EuroResource--Deals and Debt
Luxembourg--The European Court of Justice ("ECJ") issued a landmark decision on centre of main interests ("COMI"). On 20 October 2011, the ECJ held that the presumption in the European Insolvency Regulation that a debtor company's COMI is located at the place of its registered office cannot be rebutted if the registered office is also the place where the company's management and supervisory bodies are located and where the administrative decisions are made. However, the presumption is rebutted if a comprehensive assessment of all relevant factors establishes, in a way ascertainable by third parties, that the company's actual centre of management and supervision is located in another Member State. The presence of company assets and agreements for the use of such assets in a Member State
other than the one where the registered office is located needs to be taken into consideration when assessing the relevant factors. The location of a debtor company's COMI is significant because the COMI determines which courts have jurisdiction to open main insolvency proceedings and the law that generally governs such proceedings.
Luxembourg/Germany--The European Court of Justice ruled that the purchase of a nonperforming loan portfolio does not trigger value-added tax ("VAT") if the purchase price paid reflects the economic value of the loans. Before the ECJ's ruling of 27 October 2011, tax authorities in Germany were of the view that the difference between the nominal value of the loans and the purchase price included a consideration for collection services performed by the buyer and that these services were subject to VAT.
France--In the Belvédère saga, the Cour de Cassation (French Supreme Court) recently clarified the powers of the trustee of notes governed by US law and issued by a French debtor subject to French insolvency proceedings. Under French bankruptcy law, a creditor must file a proof of claim with the creditors' representative shortly after the debtor commences insolvency proceedings. French issuers regularly access the financial markets by issuing instruments governed by foreign law, including fixed- or floating-rate notes. Because such notes are not "obligations" governed by French corporate law, prior to this decision it was unclear whether the representative of the noteholders could file a proof of claim on behalf of all noteholders or whether each individual noteholder had to file its own proof of claim. The Cour de Cassation held that the trustee had the power to file the proof of claim on behalf of all noteholders. By making it unnecessary to file multiple proofs of claim based on the same debt in future insolvency proceedings, this decision will greatly simplify the bankruptcy claims process.
Correction--New Italian Withholding Tax System. The 20 October 2011 issue of EuroResource incorrectly implied that the 1.375 percent withholding rate for certain EU-resident companies is provided for in the Parent-Subsidiary Directive exemption. Notwithstanding the new Italian withholding tax regime that will apply as of 1 January 2012, (a) the Parent-Subsidiary Directive, (b) the 1.375 percent withholding rate for certain EU-resident companies or (c) the lower treaty rate (if any) will continue to apply if certain conditions are met.
Jones Day advised long-standing client WL Ross & Co. LLC in connection with UK-based financial services company Virgin Money's agreement to buy Northern Rock plc from the UK government. WL Ross & Co. is the lead partner in a consortium including UK venture capital conglomerate Virgin Group that is providing the equity funding for the acquisition of the bank.
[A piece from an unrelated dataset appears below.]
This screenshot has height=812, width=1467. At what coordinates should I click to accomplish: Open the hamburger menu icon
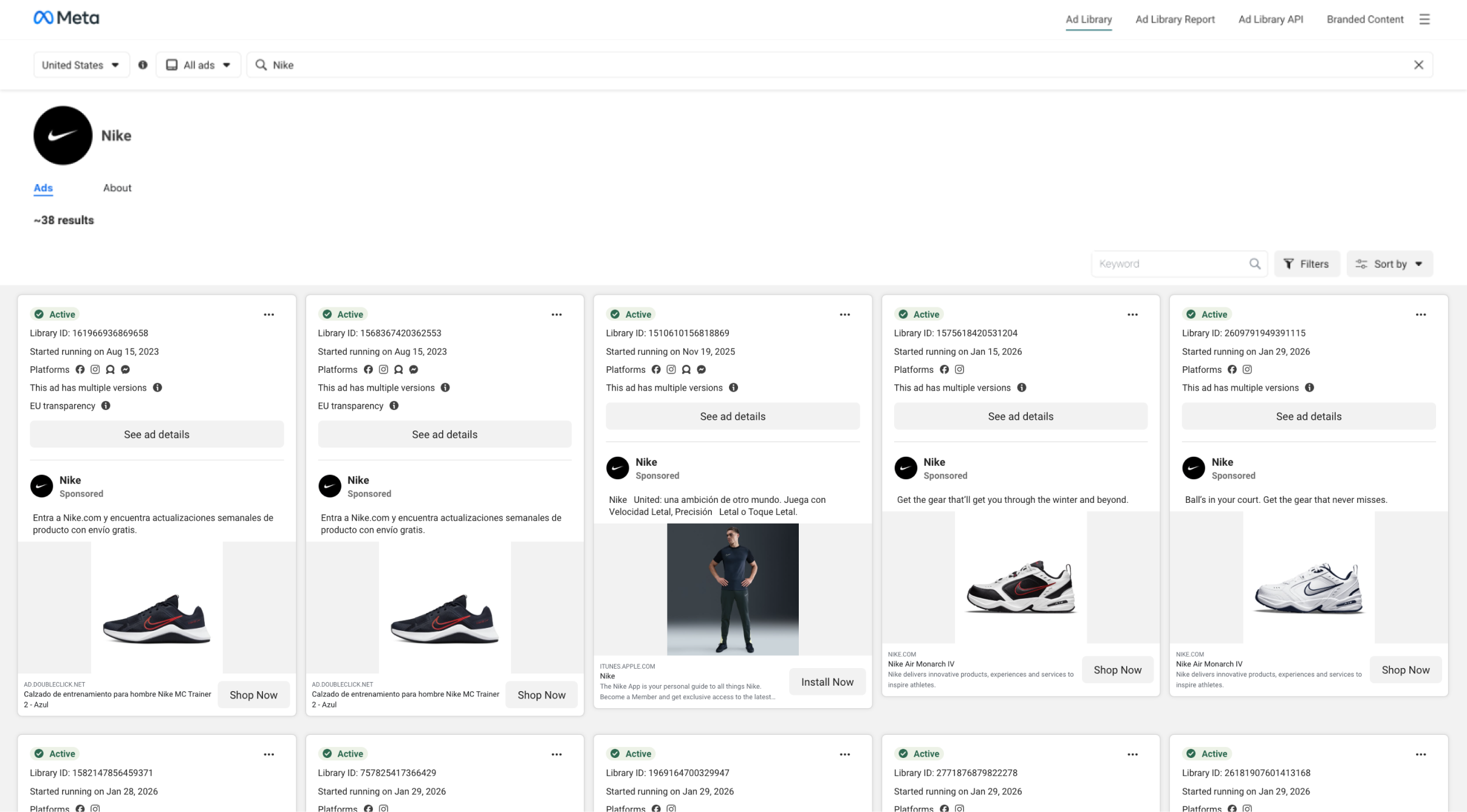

The UK government will receive £747 million in cash on the closing of the sale, plus an anticipated cash sum of approximately £50 million within six months of completion. An additional £150 million will be paid in the form of a capital instrument, and an additional cash consideration in the amount of £50 million to £80 million will be paid upon a future profitable initial public offering or sale in the next five years, meaning that UK taxpayers have the potential to receive more than £1 billion in aggregate.
Jones Day is advising Alcatel-Lucent in connection with the $1.5 billion sale of its Genesys business to the Permira private equity funds. The transaction is one of the largest European buyouts of the year and Permira's largest deal in more than two years. Technology Crossover Ventures and certain co-investors in the Permira funds will also participate in the transaction. Genesys, which reported 2010 sales of approximately $500 million, is a world leader in customer service software and contact centre solutions for enterprises. The transaction involves the transfer of pproximately 1,800 employees worldwide, the management team and the existing business structure to ensure seamless continuity with customers and other stakeholders. Genesys and the enterprise business unit of Alcatel-Lucent will continue to enjoy a strong commercial relationship, with a joint development agreement and the two businesses retaining access to each other's product portfolios.
Jones Day advised Shell Gas B.V., Total S.A. and Mitsui & Co. in connection with the sale of their jointly owned LNG terminal in Altamira, Mexico. The terminal was sold to a joint venture managed by Royal Vopak NV, the world's largest independent storage service provider, and Enagás S.A., the technical manager of the gas system and the common carrier for the high-pressure gas network in Spain. The transaction, which closed on 13 September 2011 in Amsterdam, was particularly significant, since this LNG terminal is Enagás's first outside Spain. Operational since 2006, the terminal acilitates overseas LNG imports and, through a joint venture between Shell Gas and Total, a supply of gas into Mexico.